[RFC] Reworking the TargetMachine Interface

The TargetMachine class describes all specifications of the machine being targeted in LLVM. Currently, the TargetMachine class is intended to represent specifications of targets that can take LLVM IR and generate object files/MC representation from it. There is another class that inherits directly from TargetMachine called LLVMTargetMachine, which represents targets that use LLVM’s target-independent code generator library (libCodeGen) to implement their code generation process.

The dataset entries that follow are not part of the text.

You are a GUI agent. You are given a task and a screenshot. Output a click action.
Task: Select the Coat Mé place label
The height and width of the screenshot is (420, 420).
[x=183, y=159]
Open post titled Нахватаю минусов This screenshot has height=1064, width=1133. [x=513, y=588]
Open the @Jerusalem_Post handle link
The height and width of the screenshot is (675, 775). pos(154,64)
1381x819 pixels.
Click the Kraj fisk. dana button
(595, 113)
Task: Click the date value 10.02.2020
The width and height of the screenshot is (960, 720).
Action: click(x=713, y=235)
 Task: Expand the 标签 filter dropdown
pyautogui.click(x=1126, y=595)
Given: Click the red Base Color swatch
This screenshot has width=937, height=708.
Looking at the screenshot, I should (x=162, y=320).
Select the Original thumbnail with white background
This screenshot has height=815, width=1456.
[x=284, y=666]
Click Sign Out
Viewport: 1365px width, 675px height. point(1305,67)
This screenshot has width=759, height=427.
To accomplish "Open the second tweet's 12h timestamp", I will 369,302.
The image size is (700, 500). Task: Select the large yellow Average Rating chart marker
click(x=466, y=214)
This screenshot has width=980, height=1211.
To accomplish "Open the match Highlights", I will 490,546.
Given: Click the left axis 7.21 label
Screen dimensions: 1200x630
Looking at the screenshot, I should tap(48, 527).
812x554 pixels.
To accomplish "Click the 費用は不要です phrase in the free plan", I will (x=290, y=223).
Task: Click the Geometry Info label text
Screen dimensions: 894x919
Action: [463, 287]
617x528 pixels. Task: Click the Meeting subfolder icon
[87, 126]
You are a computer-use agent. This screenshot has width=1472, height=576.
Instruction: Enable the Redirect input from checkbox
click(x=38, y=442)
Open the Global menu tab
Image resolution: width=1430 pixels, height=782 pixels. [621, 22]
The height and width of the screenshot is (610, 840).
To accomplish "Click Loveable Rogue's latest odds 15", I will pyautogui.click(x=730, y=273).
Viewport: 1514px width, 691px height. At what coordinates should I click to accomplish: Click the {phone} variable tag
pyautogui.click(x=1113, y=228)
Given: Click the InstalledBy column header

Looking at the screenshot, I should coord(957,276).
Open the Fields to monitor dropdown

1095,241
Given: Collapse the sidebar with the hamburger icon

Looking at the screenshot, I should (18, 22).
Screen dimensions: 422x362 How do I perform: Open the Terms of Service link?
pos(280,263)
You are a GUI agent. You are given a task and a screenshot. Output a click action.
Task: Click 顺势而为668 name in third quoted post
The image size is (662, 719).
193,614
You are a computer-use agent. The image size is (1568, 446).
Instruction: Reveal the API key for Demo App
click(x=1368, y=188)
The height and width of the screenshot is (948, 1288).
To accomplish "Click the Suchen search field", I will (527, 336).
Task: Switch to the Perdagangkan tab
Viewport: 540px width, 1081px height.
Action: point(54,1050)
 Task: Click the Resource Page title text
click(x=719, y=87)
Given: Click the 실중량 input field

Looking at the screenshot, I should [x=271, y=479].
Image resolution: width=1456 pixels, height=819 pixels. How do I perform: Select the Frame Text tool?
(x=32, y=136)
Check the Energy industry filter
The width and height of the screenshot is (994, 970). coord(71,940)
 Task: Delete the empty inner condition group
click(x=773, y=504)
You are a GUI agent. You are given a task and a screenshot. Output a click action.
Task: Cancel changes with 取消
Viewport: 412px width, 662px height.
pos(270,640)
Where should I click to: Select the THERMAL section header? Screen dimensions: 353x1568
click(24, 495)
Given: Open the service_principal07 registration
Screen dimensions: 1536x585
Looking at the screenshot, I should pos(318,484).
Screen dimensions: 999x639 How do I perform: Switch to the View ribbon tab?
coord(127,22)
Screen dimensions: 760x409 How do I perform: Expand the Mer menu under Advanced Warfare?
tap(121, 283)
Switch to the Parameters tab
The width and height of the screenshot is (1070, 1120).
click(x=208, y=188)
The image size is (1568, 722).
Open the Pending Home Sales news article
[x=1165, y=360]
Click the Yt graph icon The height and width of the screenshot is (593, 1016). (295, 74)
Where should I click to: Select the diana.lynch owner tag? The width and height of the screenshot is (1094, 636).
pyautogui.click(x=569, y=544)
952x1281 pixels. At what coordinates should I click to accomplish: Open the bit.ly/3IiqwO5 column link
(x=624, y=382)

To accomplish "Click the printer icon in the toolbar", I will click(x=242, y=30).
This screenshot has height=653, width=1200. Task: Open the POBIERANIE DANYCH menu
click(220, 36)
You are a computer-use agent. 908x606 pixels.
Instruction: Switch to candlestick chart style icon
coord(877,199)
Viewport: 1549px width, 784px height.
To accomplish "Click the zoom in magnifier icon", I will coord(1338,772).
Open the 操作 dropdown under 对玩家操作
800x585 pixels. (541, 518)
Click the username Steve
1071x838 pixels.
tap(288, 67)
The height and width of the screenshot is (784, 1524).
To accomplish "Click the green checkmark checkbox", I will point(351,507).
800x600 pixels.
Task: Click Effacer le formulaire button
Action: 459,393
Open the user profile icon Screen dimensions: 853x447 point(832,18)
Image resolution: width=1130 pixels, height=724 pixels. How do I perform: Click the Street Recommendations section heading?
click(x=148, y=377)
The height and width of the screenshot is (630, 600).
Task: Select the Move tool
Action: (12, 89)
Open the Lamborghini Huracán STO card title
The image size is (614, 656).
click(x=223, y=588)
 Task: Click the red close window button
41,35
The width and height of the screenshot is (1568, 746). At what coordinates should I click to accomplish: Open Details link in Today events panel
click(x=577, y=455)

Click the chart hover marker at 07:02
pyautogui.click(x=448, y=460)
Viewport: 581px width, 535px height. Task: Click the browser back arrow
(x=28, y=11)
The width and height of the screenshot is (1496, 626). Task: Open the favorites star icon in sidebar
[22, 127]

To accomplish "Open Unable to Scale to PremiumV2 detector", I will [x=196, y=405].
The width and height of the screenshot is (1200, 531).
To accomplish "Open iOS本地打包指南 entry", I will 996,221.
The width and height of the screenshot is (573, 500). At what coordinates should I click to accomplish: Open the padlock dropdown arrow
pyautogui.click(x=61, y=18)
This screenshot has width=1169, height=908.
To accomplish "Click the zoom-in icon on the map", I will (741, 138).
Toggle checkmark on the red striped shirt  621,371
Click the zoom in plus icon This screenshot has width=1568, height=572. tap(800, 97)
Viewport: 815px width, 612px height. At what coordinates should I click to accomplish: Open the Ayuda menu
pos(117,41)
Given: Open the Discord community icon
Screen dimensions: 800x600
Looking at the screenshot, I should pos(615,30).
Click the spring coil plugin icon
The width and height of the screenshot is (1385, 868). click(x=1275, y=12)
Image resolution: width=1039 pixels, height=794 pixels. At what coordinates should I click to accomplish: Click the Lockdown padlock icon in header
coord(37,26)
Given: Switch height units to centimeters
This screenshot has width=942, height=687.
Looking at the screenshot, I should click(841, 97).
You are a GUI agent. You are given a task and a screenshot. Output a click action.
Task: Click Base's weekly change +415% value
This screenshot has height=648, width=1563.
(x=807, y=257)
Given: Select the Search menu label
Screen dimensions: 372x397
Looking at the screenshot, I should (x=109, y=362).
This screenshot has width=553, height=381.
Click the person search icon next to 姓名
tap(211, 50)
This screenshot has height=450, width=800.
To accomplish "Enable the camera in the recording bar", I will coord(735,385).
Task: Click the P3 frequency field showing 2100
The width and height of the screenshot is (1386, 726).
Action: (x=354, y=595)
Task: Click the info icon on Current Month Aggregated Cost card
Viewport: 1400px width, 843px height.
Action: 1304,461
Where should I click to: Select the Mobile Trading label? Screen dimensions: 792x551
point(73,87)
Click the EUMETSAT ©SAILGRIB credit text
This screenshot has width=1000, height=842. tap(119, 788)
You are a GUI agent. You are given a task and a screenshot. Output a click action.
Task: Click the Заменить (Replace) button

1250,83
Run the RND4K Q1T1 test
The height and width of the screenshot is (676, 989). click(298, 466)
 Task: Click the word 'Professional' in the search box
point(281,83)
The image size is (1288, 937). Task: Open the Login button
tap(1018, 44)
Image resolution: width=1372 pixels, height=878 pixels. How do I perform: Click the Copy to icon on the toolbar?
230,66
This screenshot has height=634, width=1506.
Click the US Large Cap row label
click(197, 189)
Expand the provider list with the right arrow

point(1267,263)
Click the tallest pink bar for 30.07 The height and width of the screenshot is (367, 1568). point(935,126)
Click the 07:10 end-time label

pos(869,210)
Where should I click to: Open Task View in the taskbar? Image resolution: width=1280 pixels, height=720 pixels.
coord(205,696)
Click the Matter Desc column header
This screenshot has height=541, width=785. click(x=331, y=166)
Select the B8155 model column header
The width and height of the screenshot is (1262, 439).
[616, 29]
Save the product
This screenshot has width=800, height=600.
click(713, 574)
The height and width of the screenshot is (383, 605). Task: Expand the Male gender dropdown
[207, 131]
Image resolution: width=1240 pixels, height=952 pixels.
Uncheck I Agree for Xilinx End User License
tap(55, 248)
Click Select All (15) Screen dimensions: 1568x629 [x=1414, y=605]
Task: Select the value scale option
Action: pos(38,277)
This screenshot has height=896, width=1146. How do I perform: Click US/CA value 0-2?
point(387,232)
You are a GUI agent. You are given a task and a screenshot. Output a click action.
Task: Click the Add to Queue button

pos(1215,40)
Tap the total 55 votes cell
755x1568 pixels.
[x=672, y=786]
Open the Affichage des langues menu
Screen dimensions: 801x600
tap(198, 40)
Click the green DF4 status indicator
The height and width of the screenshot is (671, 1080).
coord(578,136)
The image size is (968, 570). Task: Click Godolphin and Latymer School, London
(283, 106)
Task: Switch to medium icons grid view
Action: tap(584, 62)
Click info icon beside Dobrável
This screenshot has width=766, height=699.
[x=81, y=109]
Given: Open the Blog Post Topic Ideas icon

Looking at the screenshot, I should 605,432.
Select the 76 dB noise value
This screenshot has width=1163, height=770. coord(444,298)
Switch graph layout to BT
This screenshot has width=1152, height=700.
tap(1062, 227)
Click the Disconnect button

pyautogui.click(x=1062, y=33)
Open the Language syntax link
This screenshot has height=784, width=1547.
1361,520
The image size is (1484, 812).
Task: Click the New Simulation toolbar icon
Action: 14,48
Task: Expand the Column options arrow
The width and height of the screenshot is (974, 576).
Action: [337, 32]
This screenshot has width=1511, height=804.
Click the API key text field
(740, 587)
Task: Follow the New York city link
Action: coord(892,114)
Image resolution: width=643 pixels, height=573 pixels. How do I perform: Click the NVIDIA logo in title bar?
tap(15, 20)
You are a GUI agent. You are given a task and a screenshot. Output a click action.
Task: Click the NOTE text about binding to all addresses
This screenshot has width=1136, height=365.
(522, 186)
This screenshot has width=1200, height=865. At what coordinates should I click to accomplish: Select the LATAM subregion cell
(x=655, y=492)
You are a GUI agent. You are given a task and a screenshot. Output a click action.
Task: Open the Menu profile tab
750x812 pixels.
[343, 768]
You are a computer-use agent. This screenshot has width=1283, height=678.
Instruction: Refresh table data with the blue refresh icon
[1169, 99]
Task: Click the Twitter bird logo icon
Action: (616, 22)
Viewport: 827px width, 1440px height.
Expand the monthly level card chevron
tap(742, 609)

This class hierarchy design predates the introduction of the MC layer. It was intended to allow targets to use their own code generation library instead of the CodeGen library provided by LLVM. In the recent years, however, it has caused a few headaches:

  1. The TargetMachine class is created using a factory method from the Target class. As this factory method only returns a TargetMachine pointer, and with no dyn_cast support for telling if a TargetMachine is an LLVMTargetMachine, the LLVM code base is filled with instances of static_casts from TargetMachine to LLVMTargetMachine. It has worked for now since all in-tree targets in LLVM are indeed LLVMTargetMachines, but this is sub-optimal and verbose.
  2. The separation between TargetMachine and LLVMTargetMachine is not correctly enforced to begin with; More specifically, as time went by, functions were added to TargetMachine that directly relied on the Target being implemented using the CodeGen library; Some examples include the MachineFunctionInfoYaml interface and passing of an optional llvm::MachineModuleInfoWrapperPass to the addPassesToEmitFile function.
  3. The current interface is causing some issues with refactoring certain aspects of the CodeGen library, with one example being Make MMIWP not have ownership over MMI + Make MMI Only Use an External MCContext by matinraayai · Pull Request #105541 · llvm/llvm-project · GitHub. This specific issue can also interfere with current efforts to port CodeGen to use the new pass manager.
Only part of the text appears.